_REQUIRED WORK_. Give the total number of lines in the data below that include "window", and nothing else.

_RECORDS FOR THIS TASK_.

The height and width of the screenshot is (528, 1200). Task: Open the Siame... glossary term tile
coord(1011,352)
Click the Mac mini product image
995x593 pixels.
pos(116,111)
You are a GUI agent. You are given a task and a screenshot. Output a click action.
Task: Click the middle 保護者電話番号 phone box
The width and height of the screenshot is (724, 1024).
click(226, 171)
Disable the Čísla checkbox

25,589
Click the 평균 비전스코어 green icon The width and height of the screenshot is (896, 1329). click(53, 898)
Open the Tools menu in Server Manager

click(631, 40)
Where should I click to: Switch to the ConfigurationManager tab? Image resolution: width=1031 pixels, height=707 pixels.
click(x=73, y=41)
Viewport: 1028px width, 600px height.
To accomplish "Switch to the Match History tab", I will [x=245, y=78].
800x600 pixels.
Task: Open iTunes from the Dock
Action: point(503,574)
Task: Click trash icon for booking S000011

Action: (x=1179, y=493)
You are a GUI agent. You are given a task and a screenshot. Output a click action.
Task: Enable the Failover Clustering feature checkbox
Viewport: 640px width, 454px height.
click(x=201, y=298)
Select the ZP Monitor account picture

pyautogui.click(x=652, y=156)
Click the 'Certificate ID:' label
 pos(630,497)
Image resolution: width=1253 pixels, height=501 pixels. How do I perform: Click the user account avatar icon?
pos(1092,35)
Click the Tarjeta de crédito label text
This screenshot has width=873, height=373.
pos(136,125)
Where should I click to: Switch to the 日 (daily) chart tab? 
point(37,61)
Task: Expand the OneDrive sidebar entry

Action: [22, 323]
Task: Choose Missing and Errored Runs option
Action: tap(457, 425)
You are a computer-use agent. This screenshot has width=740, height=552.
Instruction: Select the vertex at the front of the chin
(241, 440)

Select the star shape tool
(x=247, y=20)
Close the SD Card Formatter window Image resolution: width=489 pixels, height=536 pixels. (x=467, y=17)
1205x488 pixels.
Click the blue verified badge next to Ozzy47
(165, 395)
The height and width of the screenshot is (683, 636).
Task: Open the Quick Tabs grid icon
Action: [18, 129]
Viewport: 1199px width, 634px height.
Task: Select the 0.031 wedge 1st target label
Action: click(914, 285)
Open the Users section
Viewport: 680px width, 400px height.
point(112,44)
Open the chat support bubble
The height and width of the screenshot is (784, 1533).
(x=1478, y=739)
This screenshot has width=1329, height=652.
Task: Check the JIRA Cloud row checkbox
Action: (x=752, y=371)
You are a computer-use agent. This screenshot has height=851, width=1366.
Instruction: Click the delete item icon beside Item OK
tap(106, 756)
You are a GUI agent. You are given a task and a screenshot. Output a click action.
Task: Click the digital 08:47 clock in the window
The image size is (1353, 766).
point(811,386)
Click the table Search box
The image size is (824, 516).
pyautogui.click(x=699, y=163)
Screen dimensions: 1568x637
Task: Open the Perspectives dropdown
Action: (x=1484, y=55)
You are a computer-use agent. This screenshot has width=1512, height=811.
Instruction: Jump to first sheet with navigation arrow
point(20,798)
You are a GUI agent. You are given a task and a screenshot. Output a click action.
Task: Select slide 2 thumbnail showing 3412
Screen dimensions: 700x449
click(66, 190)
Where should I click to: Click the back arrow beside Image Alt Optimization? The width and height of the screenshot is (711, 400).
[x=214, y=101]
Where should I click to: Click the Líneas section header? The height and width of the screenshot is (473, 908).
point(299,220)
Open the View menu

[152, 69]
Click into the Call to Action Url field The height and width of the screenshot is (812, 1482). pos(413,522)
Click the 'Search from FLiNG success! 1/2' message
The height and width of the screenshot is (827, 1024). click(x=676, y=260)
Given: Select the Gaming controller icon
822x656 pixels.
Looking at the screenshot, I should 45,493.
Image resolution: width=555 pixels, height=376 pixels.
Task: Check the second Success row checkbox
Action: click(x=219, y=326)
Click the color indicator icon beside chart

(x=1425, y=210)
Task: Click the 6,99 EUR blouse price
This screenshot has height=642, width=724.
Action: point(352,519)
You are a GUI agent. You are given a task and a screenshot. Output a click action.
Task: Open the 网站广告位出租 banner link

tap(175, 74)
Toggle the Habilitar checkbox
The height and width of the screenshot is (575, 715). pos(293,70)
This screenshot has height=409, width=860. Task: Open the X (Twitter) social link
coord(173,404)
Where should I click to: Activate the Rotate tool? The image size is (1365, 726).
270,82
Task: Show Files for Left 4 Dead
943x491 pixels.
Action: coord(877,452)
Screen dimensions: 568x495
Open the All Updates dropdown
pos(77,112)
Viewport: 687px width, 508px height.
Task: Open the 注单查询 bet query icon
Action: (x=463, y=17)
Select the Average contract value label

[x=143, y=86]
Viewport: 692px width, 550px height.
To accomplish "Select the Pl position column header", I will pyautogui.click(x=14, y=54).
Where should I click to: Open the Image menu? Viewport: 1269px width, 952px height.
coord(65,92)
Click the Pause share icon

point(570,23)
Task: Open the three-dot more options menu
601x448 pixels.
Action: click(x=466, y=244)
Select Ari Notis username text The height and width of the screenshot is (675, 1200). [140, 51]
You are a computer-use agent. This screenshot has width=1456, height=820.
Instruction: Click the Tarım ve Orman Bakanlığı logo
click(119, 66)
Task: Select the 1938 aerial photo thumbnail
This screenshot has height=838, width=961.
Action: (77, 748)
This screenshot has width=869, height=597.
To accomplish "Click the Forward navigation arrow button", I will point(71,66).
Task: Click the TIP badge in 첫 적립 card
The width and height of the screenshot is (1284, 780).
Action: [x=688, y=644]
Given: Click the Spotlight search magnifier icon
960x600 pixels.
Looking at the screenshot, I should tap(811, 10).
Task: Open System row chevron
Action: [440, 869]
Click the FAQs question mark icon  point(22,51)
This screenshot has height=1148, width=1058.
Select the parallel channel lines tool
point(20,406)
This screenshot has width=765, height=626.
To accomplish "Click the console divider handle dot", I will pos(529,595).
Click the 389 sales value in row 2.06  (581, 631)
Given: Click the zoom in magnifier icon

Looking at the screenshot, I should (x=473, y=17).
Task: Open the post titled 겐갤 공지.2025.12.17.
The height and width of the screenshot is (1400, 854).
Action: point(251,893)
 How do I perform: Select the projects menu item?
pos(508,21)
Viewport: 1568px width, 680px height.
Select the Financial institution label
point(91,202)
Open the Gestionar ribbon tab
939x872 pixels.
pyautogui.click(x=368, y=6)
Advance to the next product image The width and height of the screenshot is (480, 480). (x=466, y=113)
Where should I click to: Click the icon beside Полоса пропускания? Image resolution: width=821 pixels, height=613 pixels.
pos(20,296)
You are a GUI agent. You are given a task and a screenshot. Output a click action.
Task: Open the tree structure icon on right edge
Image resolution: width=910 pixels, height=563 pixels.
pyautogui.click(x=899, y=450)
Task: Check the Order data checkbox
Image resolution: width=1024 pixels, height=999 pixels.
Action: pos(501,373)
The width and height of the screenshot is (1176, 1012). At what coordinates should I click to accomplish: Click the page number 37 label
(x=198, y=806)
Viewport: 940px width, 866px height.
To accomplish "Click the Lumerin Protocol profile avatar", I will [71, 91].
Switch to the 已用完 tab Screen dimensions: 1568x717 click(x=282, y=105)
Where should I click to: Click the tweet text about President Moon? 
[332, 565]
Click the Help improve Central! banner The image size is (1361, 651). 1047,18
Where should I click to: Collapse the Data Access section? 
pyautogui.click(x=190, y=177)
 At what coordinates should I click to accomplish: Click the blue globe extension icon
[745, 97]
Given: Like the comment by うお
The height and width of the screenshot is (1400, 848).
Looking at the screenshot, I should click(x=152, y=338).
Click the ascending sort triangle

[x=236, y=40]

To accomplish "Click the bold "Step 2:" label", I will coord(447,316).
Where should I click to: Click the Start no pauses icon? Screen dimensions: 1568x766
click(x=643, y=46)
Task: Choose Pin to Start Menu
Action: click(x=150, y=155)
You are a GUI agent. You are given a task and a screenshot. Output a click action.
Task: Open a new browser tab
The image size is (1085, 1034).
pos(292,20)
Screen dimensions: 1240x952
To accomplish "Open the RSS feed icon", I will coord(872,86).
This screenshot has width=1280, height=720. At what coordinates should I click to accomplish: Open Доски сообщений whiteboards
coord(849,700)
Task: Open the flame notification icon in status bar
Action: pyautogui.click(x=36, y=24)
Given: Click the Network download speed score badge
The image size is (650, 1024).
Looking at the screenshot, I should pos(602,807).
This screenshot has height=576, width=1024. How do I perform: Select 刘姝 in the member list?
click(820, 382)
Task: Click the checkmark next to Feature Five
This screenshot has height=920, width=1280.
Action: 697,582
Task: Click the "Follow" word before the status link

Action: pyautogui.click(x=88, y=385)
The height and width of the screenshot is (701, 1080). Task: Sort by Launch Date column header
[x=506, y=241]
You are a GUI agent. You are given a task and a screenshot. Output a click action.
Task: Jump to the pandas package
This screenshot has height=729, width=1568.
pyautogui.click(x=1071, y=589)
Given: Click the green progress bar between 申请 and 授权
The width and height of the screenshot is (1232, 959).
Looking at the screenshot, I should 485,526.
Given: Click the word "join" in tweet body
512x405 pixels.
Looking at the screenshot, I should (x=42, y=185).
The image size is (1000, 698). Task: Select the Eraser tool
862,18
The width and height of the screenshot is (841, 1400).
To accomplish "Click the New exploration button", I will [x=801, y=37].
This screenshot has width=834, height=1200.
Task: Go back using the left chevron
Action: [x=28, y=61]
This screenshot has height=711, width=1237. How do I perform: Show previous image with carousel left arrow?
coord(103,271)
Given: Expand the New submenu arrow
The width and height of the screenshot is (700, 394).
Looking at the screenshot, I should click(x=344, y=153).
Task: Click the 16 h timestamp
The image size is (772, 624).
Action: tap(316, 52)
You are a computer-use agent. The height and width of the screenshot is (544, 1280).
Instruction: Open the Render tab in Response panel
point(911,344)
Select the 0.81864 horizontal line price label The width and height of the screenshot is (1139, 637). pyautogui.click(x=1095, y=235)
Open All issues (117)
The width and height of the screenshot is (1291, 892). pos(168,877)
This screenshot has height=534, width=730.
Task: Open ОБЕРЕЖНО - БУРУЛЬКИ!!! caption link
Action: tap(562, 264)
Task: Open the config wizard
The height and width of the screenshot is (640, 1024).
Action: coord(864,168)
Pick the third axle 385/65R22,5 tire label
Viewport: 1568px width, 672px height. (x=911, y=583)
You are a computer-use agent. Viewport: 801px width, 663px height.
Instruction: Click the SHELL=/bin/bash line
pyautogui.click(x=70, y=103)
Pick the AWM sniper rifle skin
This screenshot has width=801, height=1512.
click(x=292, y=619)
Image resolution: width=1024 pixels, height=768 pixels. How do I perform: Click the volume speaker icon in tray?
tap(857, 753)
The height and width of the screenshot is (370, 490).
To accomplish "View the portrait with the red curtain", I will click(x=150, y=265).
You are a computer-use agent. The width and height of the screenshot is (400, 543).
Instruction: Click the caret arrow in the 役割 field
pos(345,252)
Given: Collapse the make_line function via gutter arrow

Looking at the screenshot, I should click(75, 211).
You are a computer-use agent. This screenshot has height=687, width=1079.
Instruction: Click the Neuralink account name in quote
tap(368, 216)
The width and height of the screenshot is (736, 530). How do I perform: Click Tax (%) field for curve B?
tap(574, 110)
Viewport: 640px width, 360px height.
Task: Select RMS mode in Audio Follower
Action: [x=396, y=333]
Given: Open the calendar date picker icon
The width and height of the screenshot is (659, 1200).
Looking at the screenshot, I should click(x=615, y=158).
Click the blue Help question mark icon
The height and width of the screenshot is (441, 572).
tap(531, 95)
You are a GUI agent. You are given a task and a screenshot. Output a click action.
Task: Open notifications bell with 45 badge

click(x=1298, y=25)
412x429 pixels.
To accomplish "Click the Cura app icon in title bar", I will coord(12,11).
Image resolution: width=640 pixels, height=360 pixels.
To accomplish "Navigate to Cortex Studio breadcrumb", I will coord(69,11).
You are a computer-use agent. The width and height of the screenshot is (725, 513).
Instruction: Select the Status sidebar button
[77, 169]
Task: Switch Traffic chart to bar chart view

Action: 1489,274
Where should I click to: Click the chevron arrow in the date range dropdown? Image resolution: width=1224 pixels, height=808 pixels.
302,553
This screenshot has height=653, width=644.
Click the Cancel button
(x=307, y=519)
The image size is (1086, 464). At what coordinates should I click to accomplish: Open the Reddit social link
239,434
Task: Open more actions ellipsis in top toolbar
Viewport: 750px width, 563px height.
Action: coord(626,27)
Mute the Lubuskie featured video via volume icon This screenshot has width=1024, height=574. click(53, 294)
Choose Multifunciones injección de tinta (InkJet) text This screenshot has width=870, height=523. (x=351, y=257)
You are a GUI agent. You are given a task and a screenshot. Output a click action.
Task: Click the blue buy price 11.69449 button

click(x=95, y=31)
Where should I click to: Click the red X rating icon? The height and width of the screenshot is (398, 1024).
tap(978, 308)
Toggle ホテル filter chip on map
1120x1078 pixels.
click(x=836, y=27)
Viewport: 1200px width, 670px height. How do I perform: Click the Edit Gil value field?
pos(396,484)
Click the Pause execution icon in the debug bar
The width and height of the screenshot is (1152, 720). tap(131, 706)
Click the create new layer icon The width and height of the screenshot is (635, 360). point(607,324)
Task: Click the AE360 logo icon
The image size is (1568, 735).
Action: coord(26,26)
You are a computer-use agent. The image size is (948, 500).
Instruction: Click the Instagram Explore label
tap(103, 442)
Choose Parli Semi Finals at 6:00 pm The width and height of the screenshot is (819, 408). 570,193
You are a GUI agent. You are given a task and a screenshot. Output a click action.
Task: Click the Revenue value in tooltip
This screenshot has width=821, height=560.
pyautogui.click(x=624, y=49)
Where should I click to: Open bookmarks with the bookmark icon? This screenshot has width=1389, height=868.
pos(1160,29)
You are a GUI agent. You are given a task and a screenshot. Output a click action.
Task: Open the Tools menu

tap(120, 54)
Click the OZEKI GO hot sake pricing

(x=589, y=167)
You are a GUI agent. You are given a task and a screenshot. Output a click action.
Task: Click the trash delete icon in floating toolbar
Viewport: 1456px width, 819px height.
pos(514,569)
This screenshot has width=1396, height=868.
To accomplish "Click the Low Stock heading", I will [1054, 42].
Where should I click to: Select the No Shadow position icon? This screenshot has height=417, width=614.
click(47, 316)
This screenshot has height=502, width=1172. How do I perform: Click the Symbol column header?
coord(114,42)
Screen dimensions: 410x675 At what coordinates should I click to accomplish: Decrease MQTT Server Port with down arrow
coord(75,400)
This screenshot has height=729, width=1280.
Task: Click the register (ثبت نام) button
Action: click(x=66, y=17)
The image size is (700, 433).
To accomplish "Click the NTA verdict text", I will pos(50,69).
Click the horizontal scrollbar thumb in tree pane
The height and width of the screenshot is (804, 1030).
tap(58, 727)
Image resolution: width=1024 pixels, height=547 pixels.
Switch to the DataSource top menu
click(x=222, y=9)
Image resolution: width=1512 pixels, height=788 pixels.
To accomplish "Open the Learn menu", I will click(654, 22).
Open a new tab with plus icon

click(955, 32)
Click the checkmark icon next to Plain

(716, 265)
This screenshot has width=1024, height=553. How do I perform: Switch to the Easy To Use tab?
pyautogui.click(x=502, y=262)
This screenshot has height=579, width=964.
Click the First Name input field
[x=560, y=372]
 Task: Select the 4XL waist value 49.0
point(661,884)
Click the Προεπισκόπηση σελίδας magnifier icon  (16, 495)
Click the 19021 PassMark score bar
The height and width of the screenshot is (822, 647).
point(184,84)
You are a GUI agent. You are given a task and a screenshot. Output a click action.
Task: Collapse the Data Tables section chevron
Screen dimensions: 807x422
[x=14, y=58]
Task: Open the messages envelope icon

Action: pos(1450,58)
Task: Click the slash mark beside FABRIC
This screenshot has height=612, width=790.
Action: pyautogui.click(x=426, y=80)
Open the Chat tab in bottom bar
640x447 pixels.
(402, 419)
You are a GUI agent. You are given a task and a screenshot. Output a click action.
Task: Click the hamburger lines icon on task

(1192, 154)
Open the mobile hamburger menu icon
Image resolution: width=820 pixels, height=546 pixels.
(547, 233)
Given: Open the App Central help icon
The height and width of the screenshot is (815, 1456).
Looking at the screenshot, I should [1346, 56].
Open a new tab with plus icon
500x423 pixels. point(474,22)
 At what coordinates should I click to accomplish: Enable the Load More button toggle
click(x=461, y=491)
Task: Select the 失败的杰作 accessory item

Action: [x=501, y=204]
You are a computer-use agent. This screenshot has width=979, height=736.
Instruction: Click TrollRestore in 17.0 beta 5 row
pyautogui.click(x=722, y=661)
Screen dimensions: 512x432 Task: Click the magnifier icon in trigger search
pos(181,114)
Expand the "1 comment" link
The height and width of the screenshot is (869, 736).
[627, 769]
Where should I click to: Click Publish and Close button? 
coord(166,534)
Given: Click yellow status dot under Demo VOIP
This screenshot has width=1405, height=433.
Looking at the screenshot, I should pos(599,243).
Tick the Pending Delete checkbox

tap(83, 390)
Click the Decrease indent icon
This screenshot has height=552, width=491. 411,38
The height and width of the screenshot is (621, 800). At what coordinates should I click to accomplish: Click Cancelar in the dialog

_EXERCISE SOLUTION_. 2